The Fraunhofer Institute for Interfacial Engineering and Biotechnology IGB in Stuttgart can now analyze living cells quickly and accurately with the help of Raman spectroscopy. The non-invasive optical procedure, which recognizes the molecular fingerprint of different materials, has primarily been employed in quality control for medications and pharmaceutical substances. Now biologists and biomedical researchers can also use this technology thanks to the research work at IGB. The technology is suited to investigating living cells without invasive techniques or altering them with dyes. In order to characterize stem cells or identify changes to tissues that are caused by tumors, inflammations, fungi, or bacteria, it is now sufficient to determine the individual cells' Raman spectrum – a specialized energy spectrum having particular analytical capability,
"Under joint projects with universities, industrial partners, and the State of Baden-Württemberg, IGB has developed comprehensive know-how in this area over the last years and has advanced the technology from use in pure research to industrial implementation. We can now investigate not just individual cells in this manner, but entire tissue structures and organs. Next we want to further refine the technology and develop more applications," says Prof. Katja Schenke-Layland from IGB.
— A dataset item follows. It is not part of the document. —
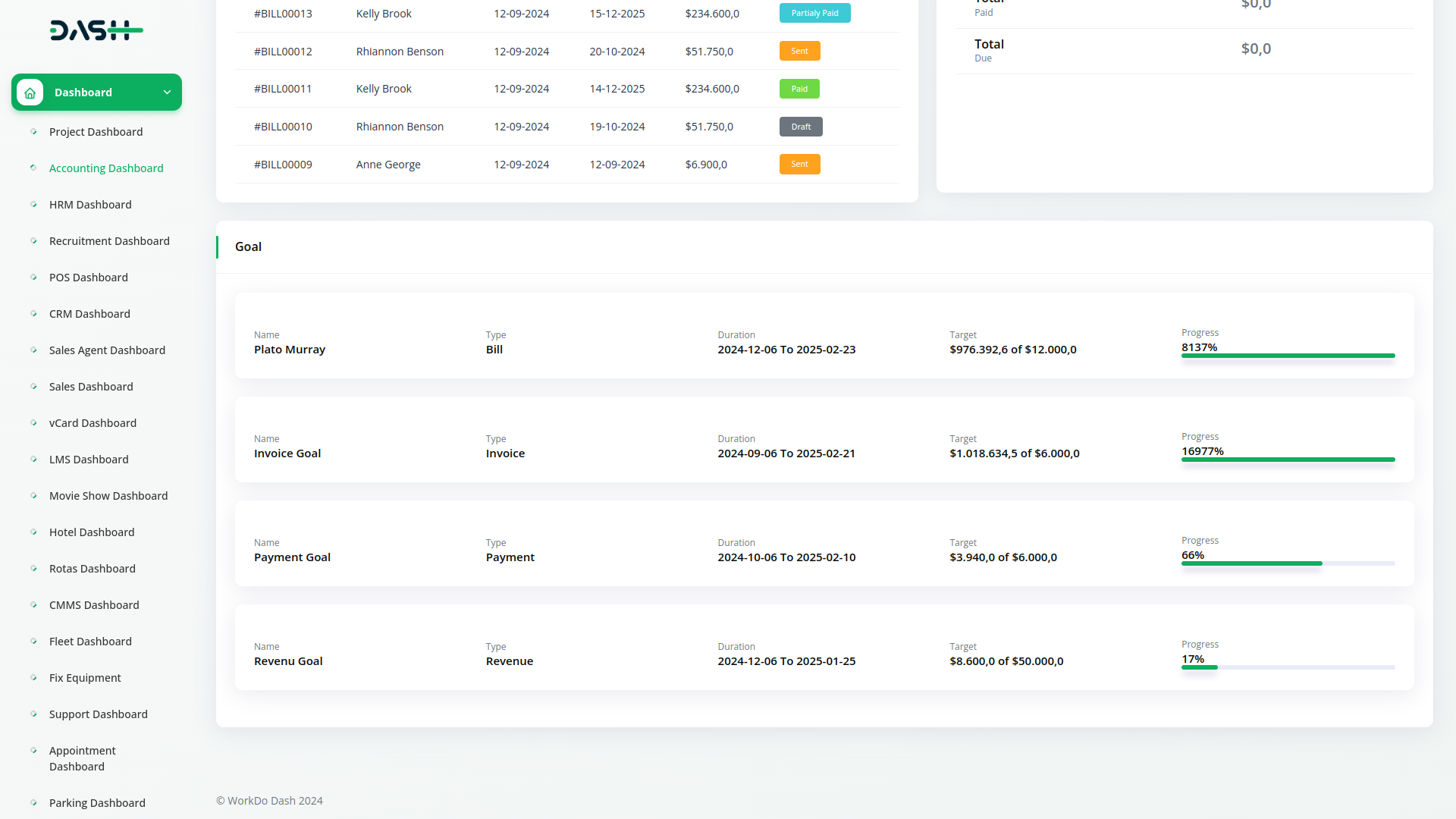Open Recruitment Dashboard link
The unmistakable Raman spectrum
Cell biologists at IGB use a specially developed Raman spectroscope jointly designed and built with physicists at the Fraunhofer Institute for Physical Measurement Techniques IPM in Freiburg, Germany. The device is compact and can be conveniently used to investigate a wide range of scientific problems. The scientists are accumulating the spectra they have recorded into a database. "Each cell has a unique, unmistakable Raman spectrum. Doctors are able to compare the sample from their patients' cells with our data base and complete the diagnosis more quickly," says Schenke-Layland.
The technology is already being employed on a practical basis by industrial partners. The scientists are working at present on a rapid test for cancer diagnosis. "Doctors using mobile Raman spectroscopes during an operation could unambiguously say whether the patient has cancer or not simply by comparing the cell sample with the data base," according to Schenke-Layland.
Cancer diagnoses are still complicated and prolonged. After excising the tissue for biopsy, it first must be prepared for further analysis – for example by suitably sectioning or dying it to identify biomarkers. "But this always requires intervention in the specimen and manipulating it in some way," according to Schenke-Layland.
The specimen is then transferred to a pathologist who analyses whether the tissue contains malignant or benign cells. This method is error prone and can lead to the specimen being unusable for other tests in the end. "Human error is reduced by a software-based comparison with our data base," according to Schenke-Layland.
Employment in cancer diagnostics and regenerative medicine
There are numerous additional applications for this non-invasive optical technology – especially in regenerative medicine. Artificially grown tissue may replace diseased cells in patients and thereby help the tissue to heal. To accomplish this, tissue-specific cells from bone marrow, for instance, must be removed and the stem cells extracted. Bone marrow is made up of highly diverse cells and it is complicated to differentiate the adult stem cells from the ordinary tissue cells. In addition, the stem cells must be 100% correctly identified and separated. If this does not happen and other types of cells are cultured into the implant, the body may not react as hoped, causing implant rejection or tumor formation.
Raman spectroscopy is a process to unambiguously identify and differentiate various materials from one another. It is based on the interaction of electromagnetic radiation and matter. If matter is irradiated with light at a precisely defined frequency, some of the photons of this light interact with the molecules of the matter, which thereby shifts the photons' own energy spectrum. This frequency shift of the laser light, also known as inelastic optical scattering, is recorded by the Raman spectroscope. The effect is named after the Indian physicist C. V. Raman, who received the 1930 Nobel Prize in Physics for his work. The frequency shifts are a function of the material and every material possesses an unmistakable spectral fingerprint.